** Opening Record excerpts block **

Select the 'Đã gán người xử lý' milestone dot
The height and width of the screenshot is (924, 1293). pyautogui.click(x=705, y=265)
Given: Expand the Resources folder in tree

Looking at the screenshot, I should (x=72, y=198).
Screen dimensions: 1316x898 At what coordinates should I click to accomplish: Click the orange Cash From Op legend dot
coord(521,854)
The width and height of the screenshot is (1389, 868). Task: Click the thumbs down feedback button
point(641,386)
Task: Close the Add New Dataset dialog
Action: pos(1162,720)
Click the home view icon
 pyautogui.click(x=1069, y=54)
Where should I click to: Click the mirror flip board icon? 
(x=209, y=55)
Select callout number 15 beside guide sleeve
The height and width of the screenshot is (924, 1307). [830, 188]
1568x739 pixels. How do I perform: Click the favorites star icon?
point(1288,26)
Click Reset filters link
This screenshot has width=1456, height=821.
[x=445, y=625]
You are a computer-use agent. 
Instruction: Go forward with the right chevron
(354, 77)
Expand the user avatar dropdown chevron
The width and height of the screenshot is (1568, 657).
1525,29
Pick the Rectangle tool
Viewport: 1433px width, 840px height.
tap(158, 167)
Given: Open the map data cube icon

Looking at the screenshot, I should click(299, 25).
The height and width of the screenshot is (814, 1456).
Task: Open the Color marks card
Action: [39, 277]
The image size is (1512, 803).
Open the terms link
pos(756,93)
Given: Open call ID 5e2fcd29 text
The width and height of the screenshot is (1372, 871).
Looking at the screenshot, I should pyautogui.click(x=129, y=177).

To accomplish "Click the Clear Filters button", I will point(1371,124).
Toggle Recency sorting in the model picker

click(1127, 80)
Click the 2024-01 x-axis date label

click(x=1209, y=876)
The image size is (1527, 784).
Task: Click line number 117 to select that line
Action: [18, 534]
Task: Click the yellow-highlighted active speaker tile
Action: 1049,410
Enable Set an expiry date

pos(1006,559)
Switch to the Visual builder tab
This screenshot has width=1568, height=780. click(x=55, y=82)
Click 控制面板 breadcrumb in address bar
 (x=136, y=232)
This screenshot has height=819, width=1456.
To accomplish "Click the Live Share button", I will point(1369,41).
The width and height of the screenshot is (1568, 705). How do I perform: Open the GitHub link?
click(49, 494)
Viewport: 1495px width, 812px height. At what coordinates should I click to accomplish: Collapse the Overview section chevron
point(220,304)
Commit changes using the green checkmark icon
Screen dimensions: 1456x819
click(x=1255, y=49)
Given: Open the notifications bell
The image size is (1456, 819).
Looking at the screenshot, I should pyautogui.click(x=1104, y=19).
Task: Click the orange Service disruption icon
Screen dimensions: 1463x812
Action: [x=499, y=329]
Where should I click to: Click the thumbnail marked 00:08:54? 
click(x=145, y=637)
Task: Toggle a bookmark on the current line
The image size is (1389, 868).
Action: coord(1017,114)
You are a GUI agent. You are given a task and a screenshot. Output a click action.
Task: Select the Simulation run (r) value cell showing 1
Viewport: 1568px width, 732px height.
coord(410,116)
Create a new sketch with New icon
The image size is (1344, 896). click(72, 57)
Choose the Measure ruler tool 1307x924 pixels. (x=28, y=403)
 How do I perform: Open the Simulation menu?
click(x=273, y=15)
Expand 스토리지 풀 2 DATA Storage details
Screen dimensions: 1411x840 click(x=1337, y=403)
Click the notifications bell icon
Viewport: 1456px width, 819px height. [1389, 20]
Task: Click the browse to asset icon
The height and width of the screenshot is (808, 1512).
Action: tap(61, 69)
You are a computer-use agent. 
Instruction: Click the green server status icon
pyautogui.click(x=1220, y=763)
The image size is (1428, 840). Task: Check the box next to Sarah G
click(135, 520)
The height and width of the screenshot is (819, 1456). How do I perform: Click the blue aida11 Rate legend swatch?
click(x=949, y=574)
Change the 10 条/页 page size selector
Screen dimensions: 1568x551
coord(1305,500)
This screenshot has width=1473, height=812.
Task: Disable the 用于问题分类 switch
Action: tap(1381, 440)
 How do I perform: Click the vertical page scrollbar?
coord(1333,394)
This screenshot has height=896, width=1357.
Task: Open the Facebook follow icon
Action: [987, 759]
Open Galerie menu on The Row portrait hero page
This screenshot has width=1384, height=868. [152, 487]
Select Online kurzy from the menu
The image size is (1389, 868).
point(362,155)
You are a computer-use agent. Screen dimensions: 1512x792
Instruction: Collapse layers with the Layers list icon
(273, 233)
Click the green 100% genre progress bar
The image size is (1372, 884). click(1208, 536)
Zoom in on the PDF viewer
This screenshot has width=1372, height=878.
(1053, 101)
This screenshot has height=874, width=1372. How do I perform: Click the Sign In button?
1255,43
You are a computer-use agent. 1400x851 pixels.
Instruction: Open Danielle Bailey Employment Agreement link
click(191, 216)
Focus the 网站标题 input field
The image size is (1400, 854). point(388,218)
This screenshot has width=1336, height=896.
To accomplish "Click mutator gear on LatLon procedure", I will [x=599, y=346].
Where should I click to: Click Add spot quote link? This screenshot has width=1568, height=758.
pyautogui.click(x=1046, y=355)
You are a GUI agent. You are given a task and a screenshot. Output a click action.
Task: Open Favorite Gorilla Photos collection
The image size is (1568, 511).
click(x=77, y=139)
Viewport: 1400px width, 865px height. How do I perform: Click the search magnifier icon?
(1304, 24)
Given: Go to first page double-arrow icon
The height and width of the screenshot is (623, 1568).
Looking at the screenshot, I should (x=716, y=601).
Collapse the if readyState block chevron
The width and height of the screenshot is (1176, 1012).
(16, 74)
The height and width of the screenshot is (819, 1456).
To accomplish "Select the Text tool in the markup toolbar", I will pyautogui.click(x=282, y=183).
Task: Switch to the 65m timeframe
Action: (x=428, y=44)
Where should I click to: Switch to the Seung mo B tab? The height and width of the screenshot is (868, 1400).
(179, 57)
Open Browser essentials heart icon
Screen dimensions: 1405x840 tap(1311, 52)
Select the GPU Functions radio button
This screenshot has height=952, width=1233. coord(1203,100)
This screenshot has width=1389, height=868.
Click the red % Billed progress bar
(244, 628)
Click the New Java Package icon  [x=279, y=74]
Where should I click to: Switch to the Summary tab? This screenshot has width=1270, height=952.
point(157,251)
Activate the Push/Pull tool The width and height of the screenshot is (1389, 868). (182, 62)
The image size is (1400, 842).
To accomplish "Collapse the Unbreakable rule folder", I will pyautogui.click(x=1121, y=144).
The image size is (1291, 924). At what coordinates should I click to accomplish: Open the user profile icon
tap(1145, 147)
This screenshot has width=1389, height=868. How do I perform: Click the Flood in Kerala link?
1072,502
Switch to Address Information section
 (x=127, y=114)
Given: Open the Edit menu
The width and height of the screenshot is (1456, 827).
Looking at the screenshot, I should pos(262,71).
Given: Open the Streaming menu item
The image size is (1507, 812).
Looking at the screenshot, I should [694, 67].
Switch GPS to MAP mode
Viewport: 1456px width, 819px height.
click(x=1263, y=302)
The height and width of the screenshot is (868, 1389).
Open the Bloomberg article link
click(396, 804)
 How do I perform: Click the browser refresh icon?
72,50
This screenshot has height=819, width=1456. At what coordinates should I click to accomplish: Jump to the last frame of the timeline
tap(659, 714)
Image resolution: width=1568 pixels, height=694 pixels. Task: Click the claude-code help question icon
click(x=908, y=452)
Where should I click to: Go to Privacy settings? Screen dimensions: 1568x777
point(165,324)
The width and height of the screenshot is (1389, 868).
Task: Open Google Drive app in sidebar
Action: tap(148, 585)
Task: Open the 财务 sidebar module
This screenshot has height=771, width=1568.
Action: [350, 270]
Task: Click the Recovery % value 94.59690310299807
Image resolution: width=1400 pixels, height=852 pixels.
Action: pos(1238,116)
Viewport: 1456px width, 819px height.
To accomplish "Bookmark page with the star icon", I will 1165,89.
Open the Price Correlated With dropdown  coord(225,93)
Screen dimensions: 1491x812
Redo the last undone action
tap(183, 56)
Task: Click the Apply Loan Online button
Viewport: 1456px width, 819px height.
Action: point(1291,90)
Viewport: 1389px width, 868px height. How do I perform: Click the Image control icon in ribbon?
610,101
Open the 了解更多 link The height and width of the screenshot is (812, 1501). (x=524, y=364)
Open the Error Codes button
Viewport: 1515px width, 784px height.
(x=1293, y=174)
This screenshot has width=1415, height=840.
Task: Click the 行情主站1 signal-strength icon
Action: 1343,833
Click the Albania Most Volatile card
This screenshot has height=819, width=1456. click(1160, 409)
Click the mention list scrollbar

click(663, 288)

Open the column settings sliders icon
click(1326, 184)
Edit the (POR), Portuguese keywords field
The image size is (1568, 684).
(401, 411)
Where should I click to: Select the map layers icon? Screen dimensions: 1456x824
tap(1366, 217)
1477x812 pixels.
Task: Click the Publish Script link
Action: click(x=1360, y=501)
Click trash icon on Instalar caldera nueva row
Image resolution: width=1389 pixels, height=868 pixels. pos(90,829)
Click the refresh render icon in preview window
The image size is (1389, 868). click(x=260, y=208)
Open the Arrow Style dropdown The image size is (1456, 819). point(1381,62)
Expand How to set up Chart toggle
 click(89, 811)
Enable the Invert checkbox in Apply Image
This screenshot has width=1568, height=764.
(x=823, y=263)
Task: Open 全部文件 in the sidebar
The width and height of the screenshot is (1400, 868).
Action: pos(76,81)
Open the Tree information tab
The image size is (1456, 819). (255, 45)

** Closing Record excerpts block **

Task:
Every line above in which the word "value" is present must be copied into the answer.

Result of the task:
Task: Select the Simulation run (r) value cell showing 1
Task: Click the Recovery % value 94.59690310299807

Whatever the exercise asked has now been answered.